_Problem_
Could you rewrite the rows from the start through the line with "point(262,447)", inclusive, with "breadcrumb" replaced by "navigation link" and nothing else changed?

__________________________________________________

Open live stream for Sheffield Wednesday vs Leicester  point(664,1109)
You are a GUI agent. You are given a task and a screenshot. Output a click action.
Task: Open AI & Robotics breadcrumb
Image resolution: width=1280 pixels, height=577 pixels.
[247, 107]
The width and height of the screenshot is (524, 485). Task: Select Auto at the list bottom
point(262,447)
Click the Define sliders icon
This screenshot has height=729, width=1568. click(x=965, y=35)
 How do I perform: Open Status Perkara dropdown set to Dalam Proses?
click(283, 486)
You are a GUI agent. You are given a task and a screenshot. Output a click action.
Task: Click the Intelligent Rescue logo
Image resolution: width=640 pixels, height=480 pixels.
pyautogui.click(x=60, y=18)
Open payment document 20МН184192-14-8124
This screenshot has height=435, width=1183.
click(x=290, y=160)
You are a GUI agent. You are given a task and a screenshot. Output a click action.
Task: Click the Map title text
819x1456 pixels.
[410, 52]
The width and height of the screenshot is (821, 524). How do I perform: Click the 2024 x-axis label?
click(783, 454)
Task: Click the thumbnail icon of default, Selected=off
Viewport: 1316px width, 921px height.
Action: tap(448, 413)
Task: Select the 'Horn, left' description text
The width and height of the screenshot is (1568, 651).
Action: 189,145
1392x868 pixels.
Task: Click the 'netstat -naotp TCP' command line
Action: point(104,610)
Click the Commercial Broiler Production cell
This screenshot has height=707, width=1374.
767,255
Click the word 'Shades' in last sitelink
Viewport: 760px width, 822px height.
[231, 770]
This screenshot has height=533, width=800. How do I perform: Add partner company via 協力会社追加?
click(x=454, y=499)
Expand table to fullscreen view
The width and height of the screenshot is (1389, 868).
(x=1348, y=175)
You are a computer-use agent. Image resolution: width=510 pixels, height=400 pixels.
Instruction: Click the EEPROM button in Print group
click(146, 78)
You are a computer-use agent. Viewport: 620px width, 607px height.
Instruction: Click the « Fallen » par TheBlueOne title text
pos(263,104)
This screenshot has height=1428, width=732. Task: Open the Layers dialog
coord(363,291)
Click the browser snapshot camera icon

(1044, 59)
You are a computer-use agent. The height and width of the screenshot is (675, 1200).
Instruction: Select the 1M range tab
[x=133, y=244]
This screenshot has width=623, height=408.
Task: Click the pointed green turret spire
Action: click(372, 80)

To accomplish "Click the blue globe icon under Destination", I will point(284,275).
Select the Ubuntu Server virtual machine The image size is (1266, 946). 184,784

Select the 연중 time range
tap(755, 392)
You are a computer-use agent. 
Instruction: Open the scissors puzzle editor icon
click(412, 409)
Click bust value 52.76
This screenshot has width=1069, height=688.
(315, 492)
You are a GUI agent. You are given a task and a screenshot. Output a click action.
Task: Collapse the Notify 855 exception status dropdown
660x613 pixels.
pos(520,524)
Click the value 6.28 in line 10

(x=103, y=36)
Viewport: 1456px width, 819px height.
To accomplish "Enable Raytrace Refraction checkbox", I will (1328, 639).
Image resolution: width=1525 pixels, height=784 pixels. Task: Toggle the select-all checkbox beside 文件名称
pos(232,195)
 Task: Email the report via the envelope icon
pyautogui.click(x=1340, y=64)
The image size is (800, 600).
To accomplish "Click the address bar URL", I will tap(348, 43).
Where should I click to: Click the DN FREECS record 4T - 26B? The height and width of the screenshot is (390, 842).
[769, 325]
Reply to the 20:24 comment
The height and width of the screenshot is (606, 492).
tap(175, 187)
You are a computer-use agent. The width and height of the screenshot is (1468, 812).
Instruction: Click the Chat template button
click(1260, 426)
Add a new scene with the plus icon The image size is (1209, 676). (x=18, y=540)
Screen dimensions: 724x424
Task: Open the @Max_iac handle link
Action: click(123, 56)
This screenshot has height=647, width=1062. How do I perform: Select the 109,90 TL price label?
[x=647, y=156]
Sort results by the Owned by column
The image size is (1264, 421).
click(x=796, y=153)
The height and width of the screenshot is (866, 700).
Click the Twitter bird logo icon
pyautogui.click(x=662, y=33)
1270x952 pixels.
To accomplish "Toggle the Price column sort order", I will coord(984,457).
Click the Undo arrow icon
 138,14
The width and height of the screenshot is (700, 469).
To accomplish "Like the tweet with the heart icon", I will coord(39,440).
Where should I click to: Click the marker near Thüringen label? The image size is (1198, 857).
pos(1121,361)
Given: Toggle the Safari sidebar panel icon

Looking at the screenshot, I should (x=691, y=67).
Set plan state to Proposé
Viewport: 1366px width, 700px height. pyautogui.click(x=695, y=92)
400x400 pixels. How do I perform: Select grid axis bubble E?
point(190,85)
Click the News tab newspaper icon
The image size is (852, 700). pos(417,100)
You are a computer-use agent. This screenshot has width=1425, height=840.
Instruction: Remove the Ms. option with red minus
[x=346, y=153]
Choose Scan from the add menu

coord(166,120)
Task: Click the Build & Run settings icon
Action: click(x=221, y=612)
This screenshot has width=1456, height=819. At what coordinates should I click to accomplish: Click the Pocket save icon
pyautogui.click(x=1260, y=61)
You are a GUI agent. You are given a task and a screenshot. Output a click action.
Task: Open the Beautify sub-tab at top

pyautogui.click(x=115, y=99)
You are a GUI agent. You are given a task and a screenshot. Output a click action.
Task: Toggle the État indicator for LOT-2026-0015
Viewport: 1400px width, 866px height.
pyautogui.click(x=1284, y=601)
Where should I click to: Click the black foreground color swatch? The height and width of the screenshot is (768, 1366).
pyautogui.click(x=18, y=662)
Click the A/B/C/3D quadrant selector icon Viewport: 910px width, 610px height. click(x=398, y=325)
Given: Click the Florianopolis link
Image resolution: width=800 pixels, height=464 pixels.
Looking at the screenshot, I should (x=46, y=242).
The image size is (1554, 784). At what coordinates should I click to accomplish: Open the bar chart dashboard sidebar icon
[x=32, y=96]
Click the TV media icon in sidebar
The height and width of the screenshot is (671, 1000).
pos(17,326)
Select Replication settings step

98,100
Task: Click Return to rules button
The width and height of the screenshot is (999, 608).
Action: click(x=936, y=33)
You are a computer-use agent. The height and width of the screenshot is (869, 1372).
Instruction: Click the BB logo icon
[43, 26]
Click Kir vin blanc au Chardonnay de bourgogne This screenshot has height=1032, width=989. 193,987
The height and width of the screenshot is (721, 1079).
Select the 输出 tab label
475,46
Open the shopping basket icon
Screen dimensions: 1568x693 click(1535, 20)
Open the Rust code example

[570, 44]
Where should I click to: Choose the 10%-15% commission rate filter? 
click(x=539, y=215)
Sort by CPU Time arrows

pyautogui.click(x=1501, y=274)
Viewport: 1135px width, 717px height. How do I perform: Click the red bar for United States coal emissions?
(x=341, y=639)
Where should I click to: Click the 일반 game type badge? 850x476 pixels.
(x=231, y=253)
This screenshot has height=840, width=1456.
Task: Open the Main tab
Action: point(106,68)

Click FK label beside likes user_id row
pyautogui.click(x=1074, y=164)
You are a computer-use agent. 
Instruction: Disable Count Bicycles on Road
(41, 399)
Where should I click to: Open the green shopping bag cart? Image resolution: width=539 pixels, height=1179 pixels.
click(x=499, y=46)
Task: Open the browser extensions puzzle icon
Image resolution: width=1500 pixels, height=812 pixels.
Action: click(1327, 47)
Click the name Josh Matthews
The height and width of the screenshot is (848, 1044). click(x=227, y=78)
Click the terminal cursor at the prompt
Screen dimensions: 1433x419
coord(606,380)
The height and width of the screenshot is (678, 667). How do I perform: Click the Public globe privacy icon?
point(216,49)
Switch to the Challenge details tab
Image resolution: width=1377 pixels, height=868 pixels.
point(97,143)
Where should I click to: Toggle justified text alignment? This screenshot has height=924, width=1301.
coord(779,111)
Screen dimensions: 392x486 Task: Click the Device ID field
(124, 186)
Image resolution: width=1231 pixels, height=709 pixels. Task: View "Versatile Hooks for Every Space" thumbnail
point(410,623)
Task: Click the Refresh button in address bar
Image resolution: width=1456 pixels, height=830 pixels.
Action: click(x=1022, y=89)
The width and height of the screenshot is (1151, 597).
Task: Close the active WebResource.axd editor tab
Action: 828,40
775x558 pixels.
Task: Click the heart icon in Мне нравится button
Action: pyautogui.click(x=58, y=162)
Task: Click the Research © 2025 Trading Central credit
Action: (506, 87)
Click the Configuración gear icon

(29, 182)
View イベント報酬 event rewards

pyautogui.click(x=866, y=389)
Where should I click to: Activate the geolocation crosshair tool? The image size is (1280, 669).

__________________________________________________

_Task response_
Open live stream for Sheffield Wednesday vs Leicester  point(664,1109)
You are a GUI agent. You are given a task and a screenshot. Output a click action.
Task: Open AI & Robotics navigation link
Image resolution: width=1280 pixels, height=577 pixels.
[247, 107]
The width and height of the screenshot is (524, 485). Task: Select Auto at the list bottom
point(262,447)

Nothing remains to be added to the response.